Lapua 308 brass

dana bodnar

Well-Known Member
Joined
Feb 23, 2012
Messages
137
Location
PHX, AZ
I have built a 308 and now I'm working up a load for it and have noticed they have 2 kinds of Lapua brass. large primer pocket and then small primer pocket Palma. witch one would better for long range with a 168-G Berger.
 
Not sure if this pertains to .308, but I bought Lapua 6.5 creedmoor with the small primer pockets and they use the small flash hole size, never knew there were actually 2 sizes of flash holes (my bad). When I popped the primers out with my Lee deprime die, all the flash holes were enlarged from the decapping pin and belled out of the bottom of the pocket. Bought a Lyman flash hole uniformer and have to for every case, bore the flash hole and run a primer pocket uniformer through each case to get rid of the flare. Just my experience. Adds hours to case prep for this one time operation.
 
Supposedly, or at least the way I interpreted it, was the .308 SPR case was designed by/for benchrest shooters looking for more precision.
The Lapua 6mmBR Norma also has the smaller flash holes but I learned that by reading it on AccurateShooter before I purchased the brass (Got lucky!) Instead of buying a die with the smaller decapping pin I put mine in the drill and filed/sanded it down. No problems, so far.

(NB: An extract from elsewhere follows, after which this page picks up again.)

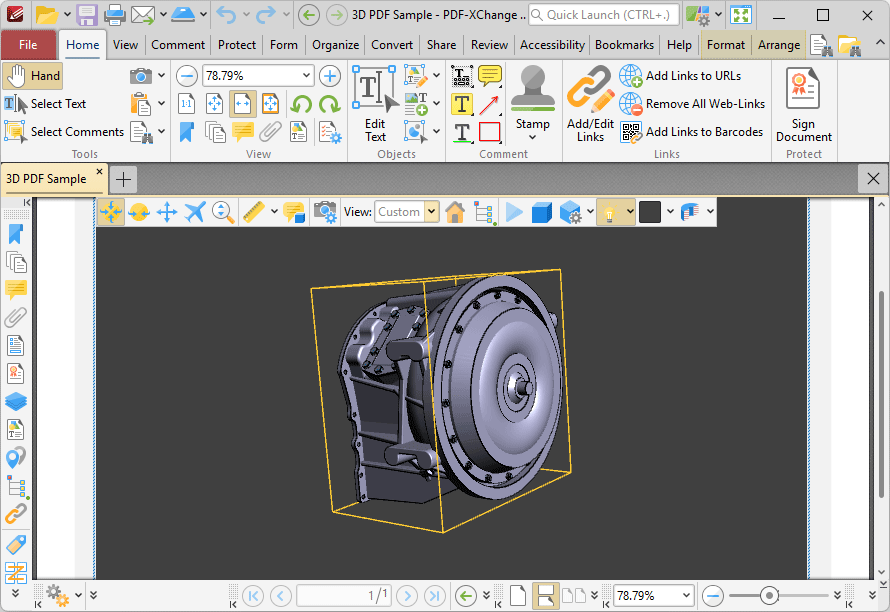Open the View Custom dropdown on 3D toolbar

pyautogui.click(x=430, y=211)
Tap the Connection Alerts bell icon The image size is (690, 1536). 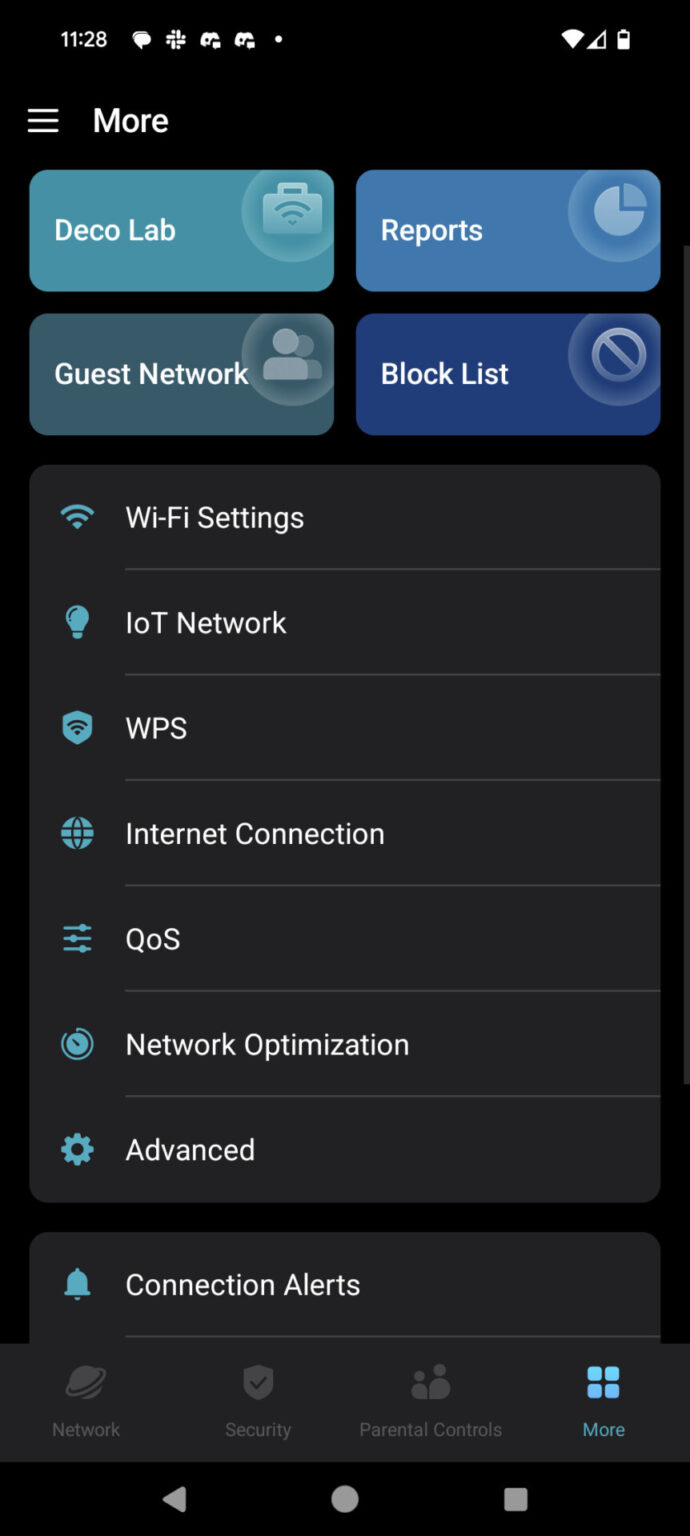77,1284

Seems like I saw a test a few years back about someone using .308 loads with both primers to see if there was a difference in the accuracy. Don't think there was a noticeable difference but could have been the small sample of the test, the shooter or the rifle. Of course that was back when components were cheaper and more readily available.
 
I have 100 of each in Lapua. Thanks for everyone's posts I appreciate the help. This is the first 308 cartridge that I have done load development on. I will be at the range this weekend to get on paper and start some powder test's.
 
Not sure if this pertains to .308, but I bought Lapua 6.5 creedmoor with the small primer pockets and they use the small flash hole size, never knew there were actually 2 sizes of flash holes (my bad). When I popped the primers out with my Lee deprime die, all the flash holes were enlarged from the decapping pin and belled out of the bottom of the pocket. Bought a Lyman flash hole uniformer and have to for every case, bore the flash hole and run a primer pocket uniformer through each case to get rid of the flare. Just my experience. Adds hours to case prep for this one time operation.
You can also use a smaller decapping pin designed for small primer flash holes, which saves you the "fixing" steps involved in using the large pin. Also saves you from breaking your large pin, which will more than likely happen if you try to use it on a small primer hole.
 
You can also use a smaller decapping pin designed for small primer flash holes, which saves you the "fixing" steps involved in using the large pin. Also saves you from breaking your large pin, which will more than likely happen if you try to use it on a small primer hole.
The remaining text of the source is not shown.